Jane couldn’t find the Chai Latte mix this morning. They had purchased some at the grocery store the day before. She came to our bedroom to ask her daddy where it was. When he told her it was in the big pantry, she said she had looked and it wasn’t there.
He clarified by telling her there were three boxes on the top shelf in the big pantry. She left to check again. When she returned, she insisted that there was no Chai Latte in the big pantry. Her dad said “I’m sorry” in that tone that I recognize to mean It’s not my fault you can’t see it. It’s there and if you can’t find it, then it’s your own problem. As usual, she took it to mean not an indictment on her search skills but an indication that her father didn’t care if she starved to death.
“What am I supposed to have for breakfast then?!”
“There’s boiled egss and cereal and milk and toast…” She left the room in irritation as I rattled off the list of breakfast choices.
The specificity of his description of the location intrigued me. He obviously knew exactly where he had put it, so why couldn’t she see it? Who was right? I dragged myself out of the warm bed to go investigate. I glanced up at the end of the top shelf as I walked into the laundry room, where the shelves we refer to as “the big pantry” are. There was nothing there. I turned the corner to face the shelves and scanned the top one. I immediately spotted the three boxes on the lefthand side and took one of them down.
Jane was standing on the porch, watching the dog use the bathroom. I opened the door just enough to show her the box and comment that she should be careful who she gets mad at – they were exactly where Daddy said they would be.
I’m assuming that Jane had developed tunnel vision, looking for that distinctive logo on the front of the carton. They were turned such that their unmarked sides were facing out. They were still obviously the Chai Latte boxes, but she couldn’t see them. If instead of scanning for the logo, she had deliberately looked at each item on the shelf and identified it in her mind, she would have found them.

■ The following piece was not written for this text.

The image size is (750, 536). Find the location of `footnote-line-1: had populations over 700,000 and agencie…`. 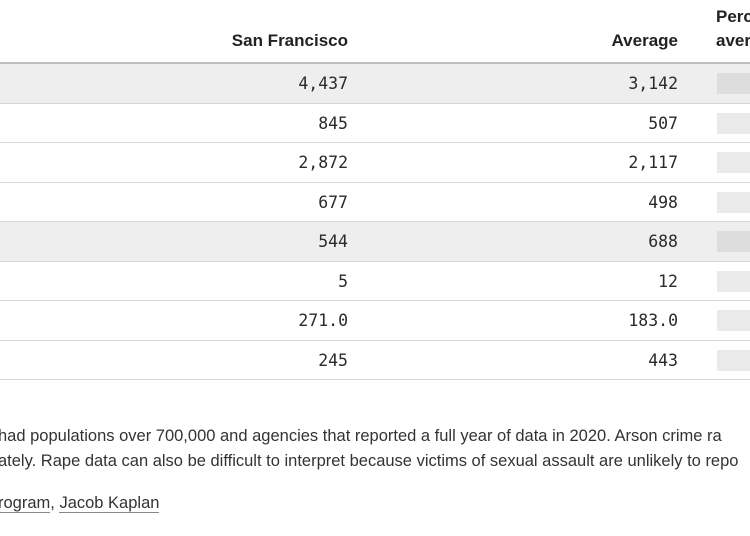

footnote-line-1: had populations over 700,000 and agencie… is located at coordinates (361, 436).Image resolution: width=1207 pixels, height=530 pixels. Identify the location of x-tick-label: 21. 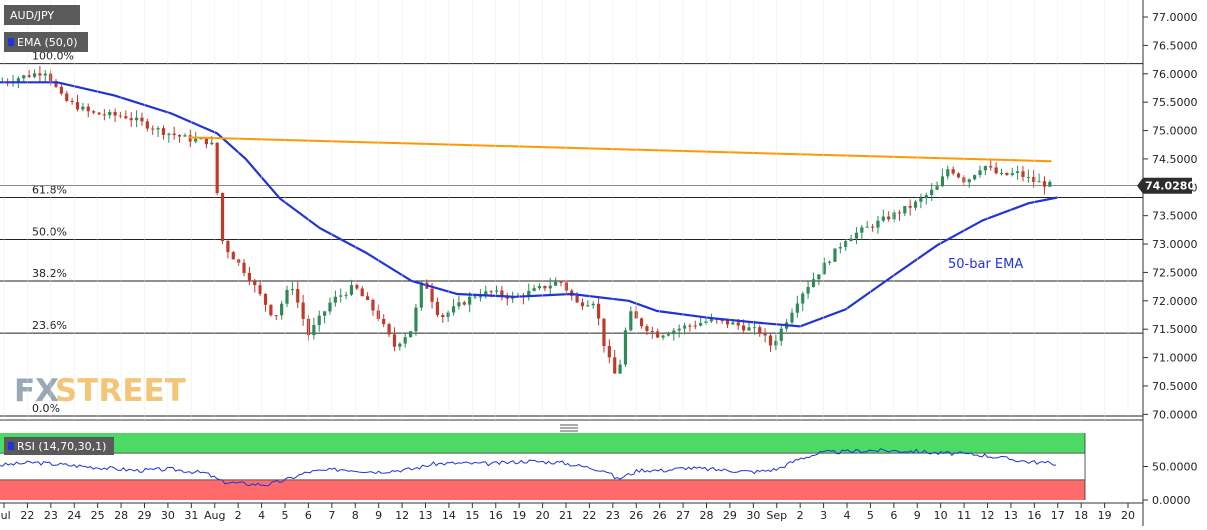
(566, 516).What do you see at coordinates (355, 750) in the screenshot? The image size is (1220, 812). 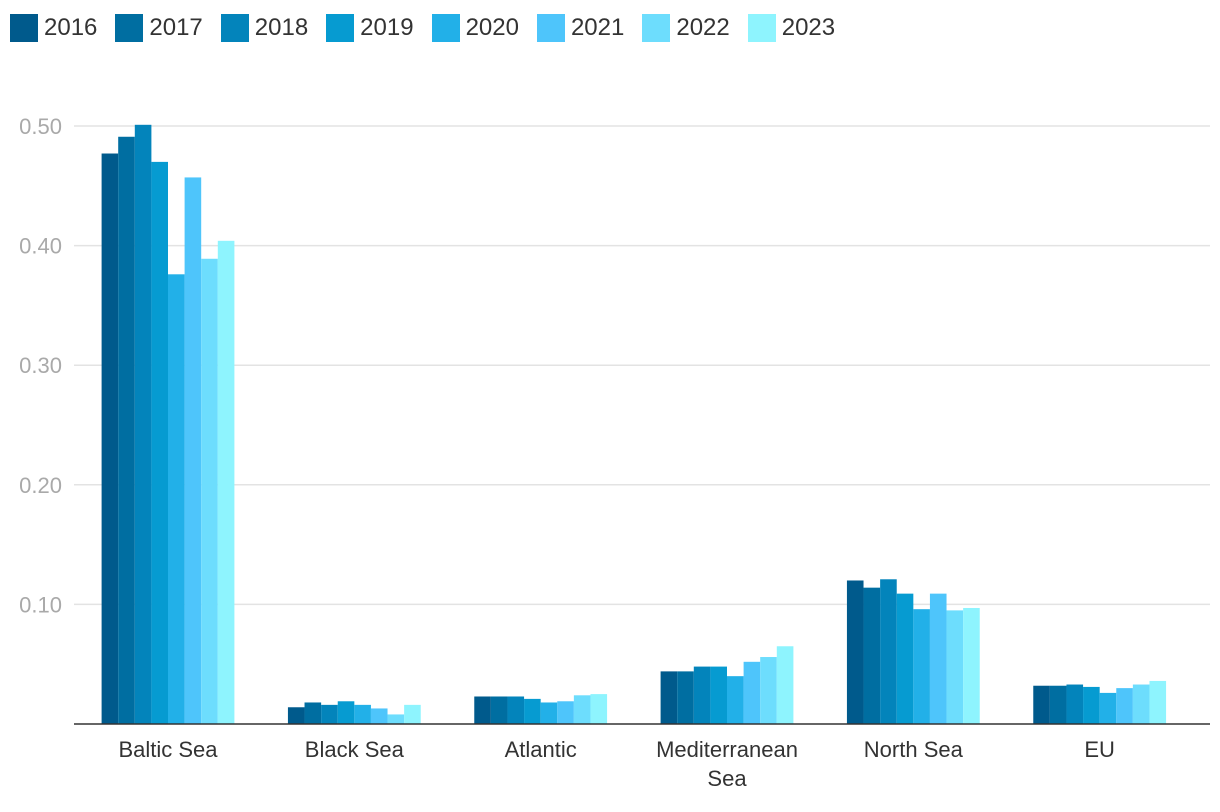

When I returned to the bedroom, I remarked to my husband, “You know, if people would look at what is in front of them instead of for what they want, I bet they’d find what they are looking for.”
I meant it as a statement about people’s search skills when they can’t find an object. It seems that people frequently fail to see what they are looking for even though it’s in plain sight. I think it’s because they have an image in their heads and are blindly comparing the objects in front of them to that image without actually seeing the objects themselves. I soon realized that it was also a metaphor for much more significant things: jobs, friends, lovers, homes, life.
How often are people looking for that perfect mate they’ve envisioned, discarding everyone they come across, instead of taking a good look at what’s right in front of them? I’m not talking about settling for a poor match. I’m talking about actually taking the time to see the people around you instead of moving on when they don’t match the template in your mind.
How many men are looked over because they are too short? Women because they are too fat? Too dumb? Too poorly dressed? Too quiet? Too loud? Too tall? Too athletic? Too bookish? Too boring? Too plain?
Do we even see these people before we dismiss them as not matching that ideal image of the person we think we want to be with? Wouldn’t we be more successful if we started with getting to know the person and then examining the quality of the match instead of the other way around?
Maybe we should take a good look at that box of Chai Latte mix before we move on, claiming it was nowhere to be found.